**Problema posto 1:**
Nel testo su «San Tropez» e «Seamus», a chi apparteneva il cane Seamus?
**Problema posto 2:**
Scrivi il seguito del testo su «San Tropez» e «Seamus», partendo subito dopo la sua ultima frase.

La successiva “San Tropez” è l’unica canzone dell’album accreditata totalmente a Roger Waters; è anche, probabilmente, il pezzo più debole della raccolta. Il brano nasconde una timida critica sociale e parla della vita lussuosa ma vacua del protagonista, in quel di Saint Tropez. Anche in questo caso, la canzone è famosa più per un fatto collaterale che per la musica; a causa di una vecchia traduzione in italiano errata, per anni è circolata una bislacca leggenda metropolitana secondo cui in una strofa verrebbe citata Rita Pavone. Una leggenda cavalcata dalla stessa cantante italiana ma che, ovviamente, non ha nessun fondamento. (leggi l’articolo) L’andamento quasi jazzato del pezzo costituisce un unicum nella storia del gruppo.

La successiva “Seamus” è un ghiotto divertissement, a riprova di come la band – spesso ritenuta estremamente seriosa – fosse incline anche alla presa in giro e all’autoironia. “Seamus” era il cane di Steve Marriott, chitarrista di Small Faces e Humble Pie, ed è proprio lui il protagonista del pezzo, non solo del testo che ne descrive il comportamento in cucina sul far della sera, ma anche come perfomer d’eccezione; è infatti il cane a introdurre questo blues acustico coi suoi guaiti, e a punteggiarlo per tutta la durata con degli ululati, fino a un vero e proprio assolo finale. Il classico giro di blues è guidato da Gilmour all’acustica e alla slide (sempre acustica); completano il basso di Waters e il piano da vero bluesman di Wright. Nella versione del live di Pompei è invece Waters a suonare la chitarra (una Stratocaster, in questo caso), mentre Gilmour si cimenta all’armonica e Wright si occupa di tenere tranquillo il cane e di reggergli il microfono. In quel caso, Seamus viene sostituito da Mademoiselle Nobs, un levriero russo appartenente a un’amica del regista Adrian Maben.

**Record archiviati:**
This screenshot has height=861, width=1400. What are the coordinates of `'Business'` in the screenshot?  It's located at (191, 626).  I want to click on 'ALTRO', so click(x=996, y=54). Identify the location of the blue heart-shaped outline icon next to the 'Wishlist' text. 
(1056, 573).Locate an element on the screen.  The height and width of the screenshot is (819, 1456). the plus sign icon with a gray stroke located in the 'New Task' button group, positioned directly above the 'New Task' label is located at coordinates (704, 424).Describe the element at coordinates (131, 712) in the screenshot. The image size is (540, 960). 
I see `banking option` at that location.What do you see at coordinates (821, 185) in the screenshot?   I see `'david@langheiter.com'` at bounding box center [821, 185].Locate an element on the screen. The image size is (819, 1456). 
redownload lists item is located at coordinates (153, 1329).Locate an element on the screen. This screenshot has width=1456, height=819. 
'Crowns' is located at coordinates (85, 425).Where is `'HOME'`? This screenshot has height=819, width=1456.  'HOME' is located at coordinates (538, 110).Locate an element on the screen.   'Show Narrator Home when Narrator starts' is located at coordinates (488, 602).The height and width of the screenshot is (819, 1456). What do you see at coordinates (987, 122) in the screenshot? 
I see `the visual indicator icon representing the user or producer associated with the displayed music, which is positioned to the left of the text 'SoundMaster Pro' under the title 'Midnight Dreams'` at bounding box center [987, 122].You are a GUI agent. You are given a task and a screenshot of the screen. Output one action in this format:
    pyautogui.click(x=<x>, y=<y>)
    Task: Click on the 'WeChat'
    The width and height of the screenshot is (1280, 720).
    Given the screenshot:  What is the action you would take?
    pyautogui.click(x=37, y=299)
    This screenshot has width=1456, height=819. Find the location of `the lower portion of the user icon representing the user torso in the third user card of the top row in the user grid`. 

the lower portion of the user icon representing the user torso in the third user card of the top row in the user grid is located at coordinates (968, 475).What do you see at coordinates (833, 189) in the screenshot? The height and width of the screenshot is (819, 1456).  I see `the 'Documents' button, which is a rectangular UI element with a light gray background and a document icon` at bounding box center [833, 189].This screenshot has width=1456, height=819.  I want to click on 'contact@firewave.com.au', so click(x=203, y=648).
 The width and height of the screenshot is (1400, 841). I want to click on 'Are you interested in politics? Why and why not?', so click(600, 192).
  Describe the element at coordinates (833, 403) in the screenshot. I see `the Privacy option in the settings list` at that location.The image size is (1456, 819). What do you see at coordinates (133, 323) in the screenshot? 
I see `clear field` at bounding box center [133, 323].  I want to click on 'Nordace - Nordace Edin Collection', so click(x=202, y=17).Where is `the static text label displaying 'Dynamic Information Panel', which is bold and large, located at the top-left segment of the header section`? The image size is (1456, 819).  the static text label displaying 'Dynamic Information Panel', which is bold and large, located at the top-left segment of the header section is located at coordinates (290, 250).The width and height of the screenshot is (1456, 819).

**Risposta al compito 1:**
Seamus era il cane di Steve Marriott, chitarrista di Small Faces e Humble Pie.

**Risposta al compito 2:**
Esaurito un primo lato abbastanza bizzarro, col cult di “One of These Days” e con episodi peculiari al limite del freak, voltando il vinile la musica cambia. Nel vero senso della parola.

Un suono a metà tra una goccia che cade e il Sonar di un sottomarino apre “Echoes”, suite di oltre ventitré minuti. Il suono è in realtà un “si” acuto di pianoforte e l’effetto straniante è ottenuto filtrando lo Steinway di Wright attraverso un amplificatore Leslie. L’introduzione, così come la sequenza degli accordi, è ideata da Wright, mentre la fase centrale dove il brano vira al funk, è opera di David Gilmour.

Sopra il piano filtrato di Richard Wright si staglia la chitarra elettrica di David che suona cristallina e rotonda: il tipico suono di Gilmour, nulla di particolarmente tecnico ma dotato di una suggestione irraggiungibile. Poco prima dei tre minuti entra la batteria e inizia la parte cantata, con Gilmour alla voce principale e Wright abilissimo nell’armonizzare.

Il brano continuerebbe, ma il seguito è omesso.